A new Control Flow Graph based heuristic for Diaphora

Some weeks ago I decided to code a new heuristic based on one of the great ideas that Huku, a researcher from Census Labs I met in some private event, proposes in his paper Efficient Features for Function Matching between Binary Executables.

All features are equal, but some features are more equal than others

In Huku’s paper, he proposes to extract features from the Control Flow Graphs (CFGs) considering that each basic block (each node) can be special and classifies basic blocks in 7 categories: normal, entry points, exit points, traps, self-loops, loop heads and loop tails. In the same way, he classifies 4 different kinds of edges: basis, forward, back edges and cross-links. There are various other good looking ideas in that paper like, for example, the instructions histograms, which classifies instructions in 4 categories based on their functionality (arithmetic, logic, data transfer, redirection), but I haven’t implemented anything based on the other ideas, for now.

The КОКА algorithm

In the case of the algorithm I have developed (КОКА, from Koret-Karamitas) and based on the idea of “different basic blocks and edges are different interesting pieces of information”, I have created a new heuristic for Diaphora that gets features at function, basic block, edge and instruction level, assigns a different prime value to each different feature and then generates a hash by just mutiplying all the values (a small-primes-product, SPP).

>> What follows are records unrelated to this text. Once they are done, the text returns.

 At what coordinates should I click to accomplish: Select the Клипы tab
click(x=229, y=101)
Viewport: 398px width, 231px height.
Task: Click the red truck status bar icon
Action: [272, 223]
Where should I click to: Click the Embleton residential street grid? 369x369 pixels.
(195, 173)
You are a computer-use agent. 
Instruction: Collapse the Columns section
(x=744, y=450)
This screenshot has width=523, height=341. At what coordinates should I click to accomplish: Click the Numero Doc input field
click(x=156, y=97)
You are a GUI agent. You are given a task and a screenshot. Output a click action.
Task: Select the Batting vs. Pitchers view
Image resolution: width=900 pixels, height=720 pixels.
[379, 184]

My algorithm extracts the following features:

For each basic block in each function, multiply a prime value assigned to each different type of basic block (in the Huku’s case he considers 7 categories, in my case I only consider 3 categories: entry/exit points and “normal” nodes).
For each edge in each function, multiply a prime value assigned to each different type of edge. In my case I only consider, for now, 2 different types of edges; Huku considers 4.
For each instruction, multiply a prime value assigned to each instruction that is considered. In my case I only consider a reduced number of types of instructions: in-calls, out-calls and data references.
At function level, again, multiply a prime value assigned to each feature I consider. In my case I consider the number of loops, the number of strongly connected components, if the function returns or not, if it’s a library function and if it’s a thunk function or not.

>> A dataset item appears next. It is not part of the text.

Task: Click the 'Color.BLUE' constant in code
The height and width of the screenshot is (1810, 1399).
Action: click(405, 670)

After all these four steps, the final generated ‘hash’ is a large number result of the multiplication of the various prime numbers assigned to features of the function. If you’re curious about why I decided not to add the various different basic block and edge types that Huku mentions in his paper, it is because, during my (very basic) testing I noticed that some features (like loop heads/tails) were causing some mismatches for functions that are the same when comparing binaries compiled for different architectures. Also, because I didn’t want to copy the algorithm but, rather, based on his ideas create my own one.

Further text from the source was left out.